What extroverts need to know about dating introverts — and vice versa
Everyone questions just how much opposites actually attract, especially extroverts and introverts, who seem to have completely different ways of life. But despite having differing attitudes and personalities, dating and relationship experts find that pairs like these can be more than successful.
“Opposites do indeed attract,” says John McGrail, Ph.D., a self-improvement expert and author of The Synthesis Effect: Your Direct Path to Personal Power and Transformation. “We tend to be attracted by characteristics and attributes in other people that we feel are missing in ourselves.
Even with a ying and yang sort of dynamic, that’s not to say that extrovert-introvert couples aren’t without their problems. Sometimes dating someone too out of your own element can feel more than confusing, often causing unwanted frustration, and not to mention tiresome arguments. If both parties in the relationship are willing to work with one another to make things work successfully, it can really pay off.
Learn to make your differences your superpower
Making any relationship work comes with accepting each other's differences. While extroverts tend to be ‘people people’ and thrive on lots of social interaction, introverts trend to be more introspective and need to recharge after some social events.
Often at times, extroverts feel frustrated by the lack of communication from their introverted partners, therefore immediately misinterpreting them as standoffish and rude individuals. Similarly, introverts can grow frustrated with extroverts' constant need for social interaction, making them feel uncomfortable and frustrated.
“It's important that an extrovert understands an introvert has a limit to the amount of socializing they can do before they are tapped out and need alone time to re-charge afterwards,” says Erika Martinez, a licensed psychologist in Miami. “Also, extroverts often misinterpret an introvert's quietness in social setting as an indication that they are not enjoying the event, and many times that's not the case.”
While you both may be on opposite ends of the spectrum, understanding how your partner feels versus how you assume they feel is key to maintaining any relationship.
“Both personality types bring their own set of strengths, and the couple that learns to find value in difference is a powerful force indeed,” adds Mars Incrucio, a founder of Matchr, the card game based on online dating.
Learn each other's communication style
Extroverts and introverts have different ways of vocalizing their feelings, so it’s important for both parties to have an open dialogue about making the relationship work. Doing so can help you both understand each other better and squash any unnecessary arguments down the road.
“Extroverts should ask introverts questions,” stresses April Masini, a relationship and etiquette expert. “Be sure to talk to them about their life, their experiences, and their reactions. Be sure to listen to the answers, before jumping in with your exuberance.”
And while extroverts tend to speak often, it’s wise for introverts to learn to vocalize their feelings as well. Doing so can help you set boundaries and be perfectly clear of what makes you comfortable and what doesn’t.

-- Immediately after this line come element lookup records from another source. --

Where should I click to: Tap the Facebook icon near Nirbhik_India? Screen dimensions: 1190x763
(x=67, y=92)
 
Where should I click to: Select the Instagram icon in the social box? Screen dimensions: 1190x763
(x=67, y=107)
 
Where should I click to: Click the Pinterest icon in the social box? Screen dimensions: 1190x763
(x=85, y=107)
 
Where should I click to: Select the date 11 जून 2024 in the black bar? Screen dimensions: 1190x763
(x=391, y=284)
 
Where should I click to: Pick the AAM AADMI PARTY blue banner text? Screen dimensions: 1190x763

“Dating an extrovert is an opportunity for you [introverts] to learn to speak up more quickly,” adds Masini. “If you don’t, you’ll feel steam rolled. If you do, you’ll be uncomfortable at first, but with time, will learn that you’ve become more adept at voicing your choices. This is how you’ll make a long-term relationship with an extrovert work.”
Compromise — don’t change
Even with very different personalities, always remember that changing your partner never works. Compromising makes a much healthier alternative, as making deals can help you both satisfy your own unique nature.
“Make deals where for every party date, where there’s lots of social interaction involved, there are an equal number of dates where the two of you observe quietly — whether it’s the movies, art museum trips, or going to lectures,” says Masini.
Aside from compromising, accepting and learning from one another is most important. Each individual brings something unique to the relationship which can help the other improve aspects of their own life. Relationships like these can help you grow into a better person.
“For both partners, you can improve your social skills by observing the other,” says expert life coach Tina Mertel. "Extroverts can build their skills in slowing down, listening, and picking up on subtle clues of pleasure or displeasure. Introverts can learn to be more spontaneous, take risks in speaking up to others, and being more playful with strangers.”
Lesson: Don't count each other out just because you think it can't work.